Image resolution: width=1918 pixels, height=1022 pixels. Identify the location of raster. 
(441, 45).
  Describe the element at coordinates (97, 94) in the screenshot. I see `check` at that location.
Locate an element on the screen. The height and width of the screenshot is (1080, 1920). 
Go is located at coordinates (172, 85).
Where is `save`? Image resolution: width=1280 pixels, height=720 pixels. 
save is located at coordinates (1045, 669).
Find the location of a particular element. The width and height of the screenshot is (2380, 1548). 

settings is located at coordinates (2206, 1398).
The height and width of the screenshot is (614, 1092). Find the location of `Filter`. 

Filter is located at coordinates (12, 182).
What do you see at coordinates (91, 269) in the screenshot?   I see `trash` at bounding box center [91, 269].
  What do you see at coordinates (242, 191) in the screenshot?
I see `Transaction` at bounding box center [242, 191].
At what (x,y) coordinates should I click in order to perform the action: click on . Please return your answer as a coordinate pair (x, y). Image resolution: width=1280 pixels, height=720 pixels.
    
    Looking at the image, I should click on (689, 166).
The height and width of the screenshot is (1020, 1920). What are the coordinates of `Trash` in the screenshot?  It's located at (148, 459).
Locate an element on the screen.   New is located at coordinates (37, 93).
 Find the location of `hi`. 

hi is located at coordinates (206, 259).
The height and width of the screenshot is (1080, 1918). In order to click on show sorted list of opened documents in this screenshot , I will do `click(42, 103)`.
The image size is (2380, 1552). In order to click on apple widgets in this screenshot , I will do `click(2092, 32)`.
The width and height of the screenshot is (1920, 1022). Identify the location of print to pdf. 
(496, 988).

____

→ Exercise objective
Pick out every line of the data above that contains the word "Identify", and copy each of those lines unchanged.

→ The output
Image resolution: width=1918 pixels, height=1022 pixels. Identify the location of raster. 
The width and height of the screenshot is (1920, 1022). Identify the location of print to pdf. 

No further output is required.